No carro-alegórico do desfile da Mocidade Independente, que a homenageou com o enredo Elza Deusa Soares, em 2020. Foto: Raphael David/RioTur/Divulgação

Incansável, em 2015, lançou mais um disco impactante, A mulher do fim do mundo, que entrou nas listas dos melhores do ano de diversos veículos nacionais e internacionais e ganhou, em 2016, o Grammy Latino de Melhor Álbum de Música Popular Brasileira. Enquanto gravava esse trabalho, veio mais uma perda cruel, a de seu filho caçula Gilson, aos 59 anos, em decorrência de complicações de uma infecção urinária. E Elza teve, mais uma vez, que ser forte e seguir em frente, cumprindo sua agenda de shows, nos quais, mais do que nunca, virou referência para jovens que querem discutir racismo, feminismo, representatividade, diversidade sexual, desigualdade social e que encontram em Elza a voz-símbolo da resistência.
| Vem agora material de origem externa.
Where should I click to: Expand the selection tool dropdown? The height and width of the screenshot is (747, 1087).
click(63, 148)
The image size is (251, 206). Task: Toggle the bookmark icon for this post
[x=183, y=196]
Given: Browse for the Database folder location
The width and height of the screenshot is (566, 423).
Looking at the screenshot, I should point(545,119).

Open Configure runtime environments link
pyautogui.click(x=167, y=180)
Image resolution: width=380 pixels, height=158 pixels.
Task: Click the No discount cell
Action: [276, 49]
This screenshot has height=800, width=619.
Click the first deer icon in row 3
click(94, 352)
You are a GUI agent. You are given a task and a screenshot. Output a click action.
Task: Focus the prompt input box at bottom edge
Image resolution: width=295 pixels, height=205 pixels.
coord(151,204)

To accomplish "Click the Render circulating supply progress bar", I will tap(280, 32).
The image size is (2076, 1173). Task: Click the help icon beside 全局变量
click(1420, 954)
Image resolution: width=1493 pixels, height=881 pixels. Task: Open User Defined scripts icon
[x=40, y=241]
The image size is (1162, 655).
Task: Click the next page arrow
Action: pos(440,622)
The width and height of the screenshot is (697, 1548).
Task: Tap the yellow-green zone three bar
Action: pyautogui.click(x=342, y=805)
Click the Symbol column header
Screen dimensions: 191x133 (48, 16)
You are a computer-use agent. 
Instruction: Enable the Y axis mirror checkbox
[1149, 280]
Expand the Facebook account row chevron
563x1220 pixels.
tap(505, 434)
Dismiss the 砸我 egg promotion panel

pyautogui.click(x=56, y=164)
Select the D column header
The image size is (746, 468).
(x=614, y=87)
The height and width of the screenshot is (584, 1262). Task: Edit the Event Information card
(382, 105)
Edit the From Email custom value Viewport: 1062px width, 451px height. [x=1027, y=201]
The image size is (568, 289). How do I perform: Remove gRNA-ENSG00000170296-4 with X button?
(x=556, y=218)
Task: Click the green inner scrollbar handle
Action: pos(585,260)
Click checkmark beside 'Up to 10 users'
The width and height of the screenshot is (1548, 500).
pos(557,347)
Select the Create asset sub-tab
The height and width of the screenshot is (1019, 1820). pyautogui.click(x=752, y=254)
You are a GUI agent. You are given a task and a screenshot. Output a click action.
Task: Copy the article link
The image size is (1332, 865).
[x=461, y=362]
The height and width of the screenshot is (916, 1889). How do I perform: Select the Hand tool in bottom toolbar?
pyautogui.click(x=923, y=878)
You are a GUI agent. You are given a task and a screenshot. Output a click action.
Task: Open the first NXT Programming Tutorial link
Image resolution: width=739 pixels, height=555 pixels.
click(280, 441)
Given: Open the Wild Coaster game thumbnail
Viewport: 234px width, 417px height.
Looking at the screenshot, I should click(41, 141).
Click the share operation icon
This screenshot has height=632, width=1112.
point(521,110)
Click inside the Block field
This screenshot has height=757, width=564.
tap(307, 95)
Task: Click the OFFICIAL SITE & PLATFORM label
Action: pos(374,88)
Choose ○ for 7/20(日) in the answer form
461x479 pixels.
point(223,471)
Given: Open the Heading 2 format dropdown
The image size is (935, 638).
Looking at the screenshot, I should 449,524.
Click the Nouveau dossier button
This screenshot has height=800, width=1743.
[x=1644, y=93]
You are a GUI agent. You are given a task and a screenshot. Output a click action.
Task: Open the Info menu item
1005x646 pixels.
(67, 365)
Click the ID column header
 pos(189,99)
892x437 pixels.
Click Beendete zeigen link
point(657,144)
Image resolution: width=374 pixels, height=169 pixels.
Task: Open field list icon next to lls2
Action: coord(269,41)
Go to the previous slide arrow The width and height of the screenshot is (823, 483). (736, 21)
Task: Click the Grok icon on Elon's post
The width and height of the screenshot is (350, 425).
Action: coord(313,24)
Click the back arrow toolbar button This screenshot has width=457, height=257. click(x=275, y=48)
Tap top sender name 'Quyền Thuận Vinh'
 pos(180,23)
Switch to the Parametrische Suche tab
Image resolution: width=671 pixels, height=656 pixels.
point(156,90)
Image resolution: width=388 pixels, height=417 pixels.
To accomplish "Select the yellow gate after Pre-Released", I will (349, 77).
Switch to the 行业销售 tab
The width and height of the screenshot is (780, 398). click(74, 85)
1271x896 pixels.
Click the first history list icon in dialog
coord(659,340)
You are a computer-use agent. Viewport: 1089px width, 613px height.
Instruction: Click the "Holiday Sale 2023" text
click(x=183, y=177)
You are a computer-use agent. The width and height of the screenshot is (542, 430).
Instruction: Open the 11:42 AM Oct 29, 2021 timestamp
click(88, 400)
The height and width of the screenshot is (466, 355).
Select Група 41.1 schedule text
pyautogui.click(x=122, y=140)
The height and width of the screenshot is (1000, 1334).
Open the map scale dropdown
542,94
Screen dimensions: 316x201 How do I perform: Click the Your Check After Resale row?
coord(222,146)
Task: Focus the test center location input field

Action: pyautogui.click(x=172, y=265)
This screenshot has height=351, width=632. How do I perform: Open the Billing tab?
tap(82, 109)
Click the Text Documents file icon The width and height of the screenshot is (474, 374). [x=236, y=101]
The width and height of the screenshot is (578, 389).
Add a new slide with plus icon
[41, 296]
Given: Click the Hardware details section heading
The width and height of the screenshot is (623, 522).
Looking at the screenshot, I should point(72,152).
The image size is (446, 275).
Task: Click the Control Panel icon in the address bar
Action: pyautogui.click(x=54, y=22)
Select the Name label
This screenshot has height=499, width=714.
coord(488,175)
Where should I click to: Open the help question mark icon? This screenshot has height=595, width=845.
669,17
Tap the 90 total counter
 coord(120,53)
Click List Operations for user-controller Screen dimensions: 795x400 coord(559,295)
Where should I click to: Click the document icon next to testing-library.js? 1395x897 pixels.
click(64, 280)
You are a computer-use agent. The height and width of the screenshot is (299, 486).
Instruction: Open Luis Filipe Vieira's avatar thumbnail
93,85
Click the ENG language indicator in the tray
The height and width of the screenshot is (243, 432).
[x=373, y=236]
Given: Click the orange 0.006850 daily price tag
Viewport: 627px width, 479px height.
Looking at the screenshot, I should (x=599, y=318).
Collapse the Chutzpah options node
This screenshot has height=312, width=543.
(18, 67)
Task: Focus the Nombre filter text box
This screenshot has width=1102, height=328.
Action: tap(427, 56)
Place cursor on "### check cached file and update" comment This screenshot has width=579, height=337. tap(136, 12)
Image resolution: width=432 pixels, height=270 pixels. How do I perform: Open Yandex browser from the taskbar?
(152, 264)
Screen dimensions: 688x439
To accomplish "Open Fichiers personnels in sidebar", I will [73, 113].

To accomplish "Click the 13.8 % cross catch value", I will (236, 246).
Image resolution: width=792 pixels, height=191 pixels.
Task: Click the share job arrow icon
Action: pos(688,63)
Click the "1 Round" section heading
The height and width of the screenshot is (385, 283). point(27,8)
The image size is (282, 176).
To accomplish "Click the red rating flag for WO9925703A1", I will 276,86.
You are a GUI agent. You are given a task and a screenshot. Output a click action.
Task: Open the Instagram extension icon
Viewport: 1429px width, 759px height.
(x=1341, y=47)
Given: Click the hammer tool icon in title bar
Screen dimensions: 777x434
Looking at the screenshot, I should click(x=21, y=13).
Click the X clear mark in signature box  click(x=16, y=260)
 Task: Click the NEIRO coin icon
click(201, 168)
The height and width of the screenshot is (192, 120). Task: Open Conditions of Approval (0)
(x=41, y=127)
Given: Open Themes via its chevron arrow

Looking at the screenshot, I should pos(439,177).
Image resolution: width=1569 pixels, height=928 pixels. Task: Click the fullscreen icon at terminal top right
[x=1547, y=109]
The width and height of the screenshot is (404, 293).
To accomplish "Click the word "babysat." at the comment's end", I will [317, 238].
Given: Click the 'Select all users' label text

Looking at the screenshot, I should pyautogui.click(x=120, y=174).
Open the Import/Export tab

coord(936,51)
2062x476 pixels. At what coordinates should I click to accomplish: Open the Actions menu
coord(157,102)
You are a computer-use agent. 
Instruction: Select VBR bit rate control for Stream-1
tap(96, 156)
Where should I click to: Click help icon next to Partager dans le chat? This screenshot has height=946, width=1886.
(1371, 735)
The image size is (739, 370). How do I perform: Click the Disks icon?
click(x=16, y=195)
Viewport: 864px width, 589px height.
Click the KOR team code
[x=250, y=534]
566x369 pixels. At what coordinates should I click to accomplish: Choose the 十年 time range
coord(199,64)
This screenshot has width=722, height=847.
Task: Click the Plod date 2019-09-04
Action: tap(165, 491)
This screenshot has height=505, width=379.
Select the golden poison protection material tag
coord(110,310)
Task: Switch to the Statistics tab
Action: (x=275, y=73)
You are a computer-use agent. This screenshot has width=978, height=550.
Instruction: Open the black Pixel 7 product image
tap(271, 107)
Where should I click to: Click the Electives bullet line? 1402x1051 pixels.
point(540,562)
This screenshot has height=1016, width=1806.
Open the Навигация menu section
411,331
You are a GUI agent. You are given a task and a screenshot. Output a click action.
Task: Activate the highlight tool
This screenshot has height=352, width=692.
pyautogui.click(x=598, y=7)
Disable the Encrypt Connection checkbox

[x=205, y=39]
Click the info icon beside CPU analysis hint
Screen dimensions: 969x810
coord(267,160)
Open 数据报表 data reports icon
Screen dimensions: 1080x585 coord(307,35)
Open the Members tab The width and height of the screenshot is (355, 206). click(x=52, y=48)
Por isso, hoje ela canta “A carne mais barata do mercado era a carne negra” e “A carne mais barata do mercado não tá mais de graça”.

O conceito empoderador segue nos discos seguintes Deus é mulher (2017) e Planeta fome (2019) – cuja turnê foi interrompida pela pandemia que vem afetando profundamente as áreas mais pobres do país, resultando em maior índice de mortes, desemprego, miséria e agravamento da fome, questões tão caras a Elza, que, no final do ano passado, lançou sua regravação de Comida, dos Titãs. 

É incrível que, em Planeta fome, ela tenha cantado frases que façam tanto sentido hoje, como “Eu preciso encontrar um país onde a saúde não esteja doente” (País do sonho); e regravado Comportamento geral, de Gonzaguinha, cuja letra ironiza a postura do cidadão isento. A letra inclui uma frase que parecia surreal há algum tempo atrás, mas que, em 2021, inacreditavelmente virou realidade: “Você merece… Se acabarem com o teu Carnaval”.

Se, no último fevereiro, com um ano de pandemia, Elza Soares era vacinada, em fevereiro do ano passado, ela estava na Marquês de Sapucaí, no desfile de sua escola de samba Mocidade Independente de Padre Miguel, sendo homenageada com o enredo Elza Deusa Soares. No último carro alegórico da verde e branco, a cantora, com um vestido branco cintilante, era ladeada por um dos fiéis escudeiros de sua vida e carreira atual, Pedro Loureiro, cuja aparição da mãe já falecida para Elza foi entendida, por esta, como um sinal para contratá-lo. 

Na apoteose do samba, o gênero nascido nas favelas e que a projetou ao planeta, parecia mesmo uma rainha – para usar o substantivo que até deveria virar adjetivo, por ser tão mencionado por seus milhares de seguidores nas redes sociais. Acenava, emocionada, para as arquibancadas e camarotes. Desde a comissão de frente, que trazia meninas negras representando a cantora com latas d’água na cabeça, e pelas 25 alas, a trajetória da artista desfilava como um triunfo da fome de viver. Como observou seu amigo Chico: “Nunca houve nem haverá no mundo uma mulher como Elza Soares”. 

DÉBORA NASCIMENTO, jornalista, repórter especial da Continente e colunista da Continente Online.